Optimizations with Physical Gradients

The previous section has made many comments about the advantages and disadvantages of different optimization methods. Below we'll show with a practical example how much differences these properties actually make.

Problem formulation

We'll consider a very simple setup to clearly illustrate what's happening: we have a two-dimensional input space $\mathbf{x}$, a mock "physical model" likewise with two dimensions $\mathbf{z}$, and a scalar loss $L$, i.e. $\mathbf{x} \in \mathbb{R}^2$, $\mathbf{z}: \mathbb{R}^2 \rightarrow \mathbb{R}^2 $, and $L: \mathbb{R}^2 \rightarrow \mathbb{R} $. The components of a vector like $\mathbf{x}$ are denoted with $x_i$, and to be in sync with python arrays the indices start at 0.

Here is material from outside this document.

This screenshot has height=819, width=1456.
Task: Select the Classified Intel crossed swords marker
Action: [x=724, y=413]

Specifically, we'll use the following $\mathbf{z}$ and $L$:

$\quad \mathbf{z}(\mathbf{x}) = \mathbf{z}(x_0,x_1) = \begin{bmatrix} x_0 \\ x_1^2 \end{bmatrix}$, i.e. $\mathbf{z}$ only squares the second component of its input, and

$\quad L(\mathbf{z}) = |\mathbf{z}|^2 = z_0^2 + z_1^2 \ $ represents a simple squared $L^2$ loss.

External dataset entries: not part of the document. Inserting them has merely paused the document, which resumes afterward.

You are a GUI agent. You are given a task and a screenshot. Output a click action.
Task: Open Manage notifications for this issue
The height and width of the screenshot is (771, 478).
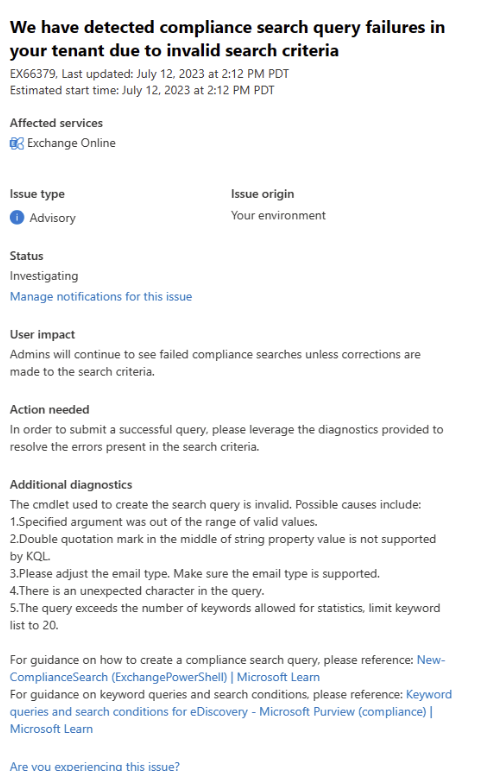pyautogui.click(x=101, y=297)

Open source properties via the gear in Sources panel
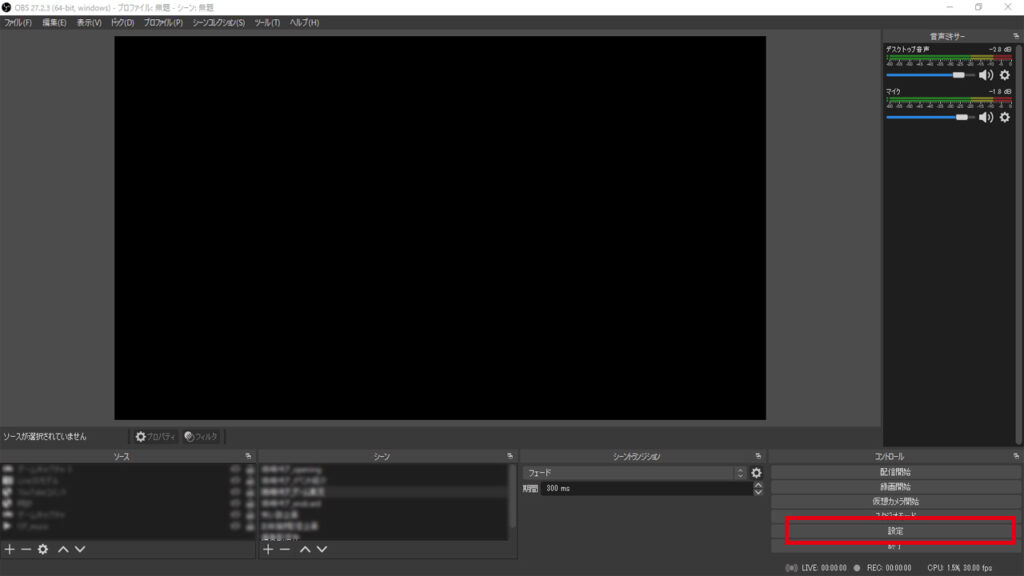(42, 549)

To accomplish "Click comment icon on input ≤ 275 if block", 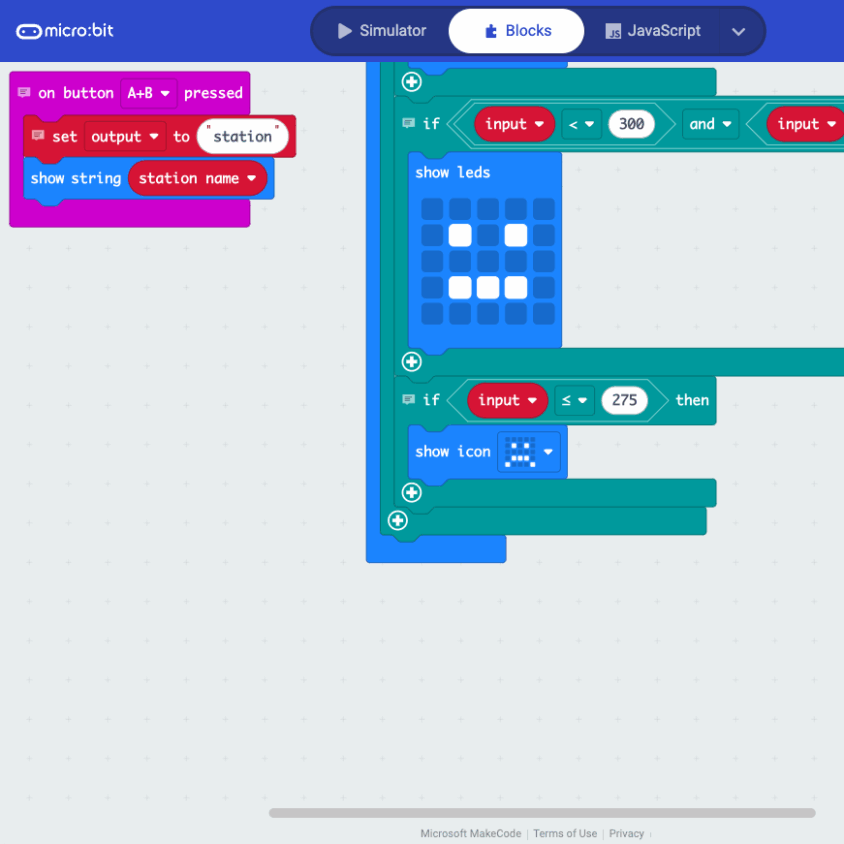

As starting point for some example optimizations we'll use $\mathbf{x} = \begin{bmatrix} 3 \\ 3 \end{bmatrix}$ as initial guess for solving the following simple minimization problem:

$\quad \text{arg min}_{\mathbf{x}} \ L(\mathbf{x}).$

For us as humans it's quite obvious that $[0 \ 0]^T$ is the right answer, but let's see how quickly the different optimization algorithms discussed in the previous section can find that solution. And while $\mathbf{z}$ is a very simple function, it is nonlinear due to its $x_1^2$.

3 Spaces

In order to understand the following examples, it's important to keep in mind that we're dealing with mappings between the three spaces we've introduced here: $\mathbf{x}$, $\mathbf{z}$ and $L$. A regular forward pass maps an $\mathbf{x}$ to $L$, while for the optimization we'll need to associate values and changes in $L$ with positions in $\mathbf{x}$. While doing this, it will be interesting how this influences the positions in $\mathbf{z}$ that develop while searching for the right position in $\mathbf{x}$.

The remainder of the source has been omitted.